There is poor information in the literature regarding patients who suffer from bilateral calcaneal fractures. The objective of this study was to analyze demographic characteristics and objective clinical features of patients with bilateral calcaneal fractures as well as subjective outcomes following either operative or conservative management. It was a prospective randomized trial. It was performed at four level 1 trauma centers.


Forty-seven patients sustaining bilateral calcaneal fractures were randomized to either operative (open reduction and internal fixation) or conservative treatment groups. Demographic features and fracture patterns were compared between those sustaining unilateral fractures (large calcaneal database) and those sustaining bilateral fractures. Following treatment, comparison of both objective outcome measures (Bohler's angle and subtalar range of motion) and subjective outcomes, as measured by the previously validated visual analogue scale (VAS) and SF-36 scores, was performed. Outcomes were also compared (with existing data from trauma database) for those treated for unilateral calcaneal fracture.

........

■ List of tasks
• a. Answer these questions from the calcaneal fracture study abstract, one line each:
(i) At how many level 1 trauma centers was the study performed?
(ii) How many patients with bilateral calcaneal fractures were randomized?
(iii) Which two objective outcome measures were compared after treatment?
• b. In one to three sentences, explain why the calcaneal fracture study abstract says this study was undertaken.
• c. Write the text that follows the last sentence of the calcaneal fracture study abstract.

■ Dataset content
........

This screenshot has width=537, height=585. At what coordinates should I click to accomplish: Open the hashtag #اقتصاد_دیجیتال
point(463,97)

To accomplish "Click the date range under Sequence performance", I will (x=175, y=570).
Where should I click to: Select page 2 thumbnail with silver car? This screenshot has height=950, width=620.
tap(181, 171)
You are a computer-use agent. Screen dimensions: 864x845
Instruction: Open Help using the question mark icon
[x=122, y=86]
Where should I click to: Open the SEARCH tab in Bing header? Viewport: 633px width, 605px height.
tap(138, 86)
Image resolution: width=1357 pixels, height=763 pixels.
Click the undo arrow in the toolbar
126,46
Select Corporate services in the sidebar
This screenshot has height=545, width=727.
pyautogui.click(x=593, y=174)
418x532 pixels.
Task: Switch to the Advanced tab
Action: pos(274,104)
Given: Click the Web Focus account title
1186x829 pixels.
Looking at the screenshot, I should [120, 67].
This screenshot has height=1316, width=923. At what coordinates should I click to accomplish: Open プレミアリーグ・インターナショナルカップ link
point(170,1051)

........

■ Responses in order
• a.
(i) Four.
(ii) Forty-seven.
(iii) Bohler's angle and subtalar range of motion.

• b. The literature has poor information on patients who suffer bilateral calcaneal fractures. The study was designed to fill that gap by analyzing these patients' demographic characteristics and objective clinical features. It also examined their subjective outcomes after operative or conservative management.

• c.
No difference in demographic features was found between individuals suffering unilateral and bilateral calcaneal fractures. Among bilaterally injured patients, initial Bohler's angle was slightly, but significantly, more depressed relative to that in the unilateral comparison data (p <.05). Post-treatment range of motion was significantly better when injury was confined to one side regardless of treatment modality (p <.01). Surgical intervention did not significantly affect subjective patient outcome as measured by either SF-36 or the VAS. This remained true following stratification by Worker's Compensation Board (WCB) status. However, those who were treated nonoperatively were significantly more likely to require late subtalar arthrodesis (p <.05). In general, patients whose injury was not associated with a WCB claim demonstrated significantly better subjective outcomes (p <.01 for SF-36 and VAS).


Other than demonstrating a slightly more depressed Bohler's angle, patients sustaining bilateral calcaneal fractures are very similar to those in whom the injury is confined to one side. The evidence presented here does not definitively support primary operative intervention for bilateral calcaneal fractures. Neither objective nor subjective functional outcomes are significantly improved following such intervention. However, careful operative patient selection will minimize complications and lessen the need for late subtalar arthrodesis.